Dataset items
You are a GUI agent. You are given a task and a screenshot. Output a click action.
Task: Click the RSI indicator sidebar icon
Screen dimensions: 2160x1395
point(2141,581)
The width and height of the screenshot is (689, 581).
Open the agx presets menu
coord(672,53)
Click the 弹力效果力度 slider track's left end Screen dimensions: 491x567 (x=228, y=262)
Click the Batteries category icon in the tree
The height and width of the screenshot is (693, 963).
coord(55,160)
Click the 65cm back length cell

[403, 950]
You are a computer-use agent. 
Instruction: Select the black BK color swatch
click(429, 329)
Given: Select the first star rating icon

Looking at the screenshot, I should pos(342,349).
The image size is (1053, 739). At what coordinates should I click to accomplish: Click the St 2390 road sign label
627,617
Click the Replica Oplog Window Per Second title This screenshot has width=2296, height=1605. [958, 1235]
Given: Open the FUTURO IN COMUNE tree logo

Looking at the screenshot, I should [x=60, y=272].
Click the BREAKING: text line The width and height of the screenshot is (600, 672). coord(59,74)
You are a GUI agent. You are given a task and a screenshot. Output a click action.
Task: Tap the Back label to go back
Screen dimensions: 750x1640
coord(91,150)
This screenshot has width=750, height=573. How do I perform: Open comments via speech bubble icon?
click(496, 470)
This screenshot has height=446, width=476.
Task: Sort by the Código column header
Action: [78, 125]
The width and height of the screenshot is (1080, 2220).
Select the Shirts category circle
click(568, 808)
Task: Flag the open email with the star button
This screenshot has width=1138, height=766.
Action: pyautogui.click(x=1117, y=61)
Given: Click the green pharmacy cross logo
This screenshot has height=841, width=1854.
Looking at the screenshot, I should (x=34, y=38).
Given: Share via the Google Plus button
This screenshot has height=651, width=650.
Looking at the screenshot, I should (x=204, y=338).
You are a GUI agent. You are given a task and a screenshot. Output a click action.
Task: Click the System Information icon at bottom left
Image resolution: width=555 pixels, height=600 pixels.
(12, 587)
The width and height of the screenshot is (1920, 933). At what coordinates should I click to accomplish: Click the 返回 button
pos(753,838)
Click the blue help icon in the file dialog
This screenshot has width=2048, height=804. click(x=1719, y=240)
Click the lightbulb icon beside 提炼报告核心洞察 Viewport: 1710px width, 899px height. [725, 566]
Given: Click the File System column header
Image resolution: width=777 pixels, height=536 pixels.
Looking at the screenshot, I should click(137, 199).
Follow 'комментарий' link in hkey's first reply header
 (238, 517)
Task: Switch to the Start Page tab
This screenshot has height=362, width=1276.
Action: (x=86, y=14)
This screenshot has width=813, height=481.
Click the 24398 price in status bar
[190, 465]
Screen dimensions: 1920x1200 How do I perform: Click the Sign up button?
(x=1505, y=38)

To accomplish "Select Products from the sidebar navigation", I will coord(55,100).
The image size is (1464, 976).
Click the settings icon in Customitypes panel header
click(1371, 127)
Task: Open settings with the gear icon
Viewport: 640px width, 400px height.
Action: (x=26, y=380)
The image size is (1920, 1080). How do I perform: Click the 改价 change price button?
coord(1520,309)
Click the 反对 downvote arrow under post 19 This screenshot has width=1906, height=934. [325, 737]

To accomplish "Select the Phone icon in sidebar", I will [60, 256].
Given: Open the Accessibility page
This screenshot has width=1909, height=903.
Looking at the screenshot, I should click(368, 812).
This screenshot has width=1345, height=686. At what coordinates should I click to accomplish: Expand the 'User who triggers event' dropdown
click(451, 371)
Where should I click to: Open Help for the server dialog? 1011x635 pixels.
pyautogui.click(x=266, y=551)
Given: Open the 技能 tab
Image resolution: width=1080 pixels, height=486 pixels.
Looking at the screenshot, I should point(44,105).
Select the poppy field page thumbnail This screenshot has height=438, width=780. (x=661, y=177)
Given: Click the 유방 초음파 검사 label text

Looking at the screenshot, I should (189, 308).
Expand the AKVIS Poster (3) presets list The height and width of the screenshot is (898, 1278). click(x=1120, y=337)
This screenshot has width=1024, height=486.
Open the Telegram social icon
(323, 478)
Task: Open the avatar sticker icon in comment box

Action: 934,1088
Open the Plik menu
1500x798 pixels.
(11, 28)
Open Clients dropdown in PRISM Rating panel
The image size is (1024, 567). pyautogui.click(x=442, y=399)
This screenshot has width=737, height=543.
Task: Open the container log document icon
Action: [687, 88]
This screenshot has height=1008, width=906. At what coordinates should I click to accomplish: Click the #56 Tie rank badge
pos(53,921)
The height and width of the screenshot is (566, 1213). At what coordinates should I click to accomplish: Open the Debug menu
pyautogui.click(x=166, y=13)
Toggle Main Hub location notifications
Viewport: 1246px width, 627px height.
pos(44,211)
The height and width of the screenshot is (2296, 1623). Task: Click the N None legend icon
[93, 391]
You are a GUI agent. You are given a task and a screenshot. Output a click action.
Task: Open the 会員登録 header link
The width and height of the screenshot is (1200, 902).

• _Goal_: Copy out all of the records above again word for word, leaving nothing out and changing nothing.

• _Solution for this exercise_:
You are a GUI agent. You are given a task and a screenshot. Output a click action.
Task: Click the RSI indicator sidebar icon
Screen dimensions: 2160x1395
point(2141,581)
The width and height of the screenshot is (689, 581).
Open the agx presets menu
coord(672,53)
Click the 弹力效果力度 slider track's left end Screen dimensions: 491x567 (x=228, y=262)
Click the Batteries category icon in the tree
The height and width of the screenshot is (693, 963).
coord(55,160)
Click the 65cm back length cell

[403, 950]
You are a computer-use agent. 
Instruction: Select the black BK color swatch
click(429, 329)
Given: Select the first star rating icon

Looking at the screenshot, I should pos(342,349).
The image size is (1053, 739). At what coordinates should I click to accomplish: Click the St 2390 road sign label
627,617
Click the Replica Oplog Window Per Second title This screenshot has width=2296, height=1605. [958, 1235]
Given: Open the FUTURO IN COMUNE tree logo

Looking at the screenshot, I should [x=60, y=272].
Click the BREAKING: text line The width and height of the screenshot is (600, 672). coord(59,74)
You are a GUI agent. You are given a task and a screenshot. Output a click action.
Task: Tap the Back label to go back
Screen dimensions: 750x1640
coord(91,150)
This screenshot has width=750, height=573. How do I perform: Open comments via speech bubble icon?
click(496, 470)
This screenshot has height=446, width=476.
Task: Sort by the Código column header
Action: [78, 125]
The width and height of the screenshot is (1080, 2220).
Select the Shirts category circle
click(568, 808)
Task: Flag the open email with the star button
This screenshot has width=1138, height=766.
Action: pyautogui.click(x=1117, y=61)
Given: Click the green pharmacy cross logo
This screenshot has height=841, width=1854.
Looking at the screenshot, I should (x=34, y=38).
Given: Share via the Google Plus button
This screenshot has height=651, width=650.
Looking at the screenshot, I should (x=204, y=338).
You are a GUI agent. You are given a task and a screenshot. Output a click action.
Task: Click the System Information icon at bottom left
Image resolution: width=555 pixels, height=600 pixels.
(12, 587)
The width and height of the screenshot is (1920, 933). At what coordinates should I click to accomplish: Click the 返回 button
pos(753,838)
Click the blue help icon in the file dialog
This screenshot has width=2048, height=804. click(x=1719, y=240)
Click the lightbulb icon beside 提炼报告核心洞察 Viewport: 1710px width, 899px height. [725, 566]
Given: Click the File System column header
Image resolution: width=777 pixels, height=536 pixels.
Looking at the screenshot, I should click(137, 199).
Follow 'комментарий' link in hkey's first reply header
 (238, 517)
Task: Switch to the Start Page tab
This screenshot has height=362, width=1276.
Action: (x=86, y=14)
This screenshot has width=813, height=481.
Click the 24398 price in status bar
[190, 465]
Screen dimensions: 1920x1200 How do I perform: Click the Sign up button?
(x=1505, y=38)

To accomplish "Select Products from the sidebar navigation", I will coord(55,100).
The image size is (1464, 976).
Click the settings icon in Customitypes panel header
click(1371, 127)
Task: Open settings with the gear icon
Viewport: 640px width, 400px height.
Action: (x=26, y=380)
The image size is (1920, 1080). How do I perform: Click the 改价 change price button?
coord(1520,309)
Click the 反对 downvote arrow under post 19 This screenshot has width=1906, height=934. [325, 737]

To accomplish "Select the Phone icon in sidebar", I will [60, 256].
Given: Open the Accessibility page
This screenshot has width=1909, height=903.
Looking at the screenshot, I should click(368, 812).
This screenshot has width=1345, height=686. At what coordinates should I click to accomplish: Expand the 'User who triggers event' dropdown
click(451, 371)
Where should I click to: Open Help for the server dialog? 1011x635 pixels.
pyautogui.click(x=266, y=551)
Given: Open the 技能 tab
Image resolution: width=1080 pixels, height=486 pixels.
Looking at the screenshot, I should point(44,105).
Select the poppy field page thumbnail This screenshot has height=438, width=780. (x=661, y=177)
Given: Click the 유방 초음파 검사 label text

Looking at the screenshot, I should (189, 308).
Expand the AKVIS Poster (3) presets list The height and width of the screenshot is (898, 1278). click(x=1120, y=337)
This screenshot has width=1024, height=486.
Open the Telegram social icon
(323, 478)
Task: Open the avatar sticker icon in comment box

Action: 934,1088
Open the Plik menu
1500x798 pixels.
(11, 28)
Open Clients dropdown in PRISM Rating panel
The image size is (1024, 567). pyautogui.click(x=442, y=399)
This screenshot has width=737, height=543.
Task: Open the container log document icon
Action: [687, 88]
This screenshot has height=1008, width=906. At what coordinates should I click to accomplish: Click the #56 Tie rank badge
pos(53,921)
The height and width of the screenshot is (566, 1213). At what coordinates should I click to accomplish: Open the Debug menu
pyautogui.click(x=166, y=13)
Toggle Main Hub location notifications
Viewport: 1246px width, 627px height.
pos(44,211)
The height and width of the screenshot is (2296, 1623). Task: Click the N None legend icon
[93, 391]
You are a GUI agent. You are given a task and a screenshot. Output a click action.
Task: Open the 会員登録 header link
The width and height of the screenshot is (1200, 902).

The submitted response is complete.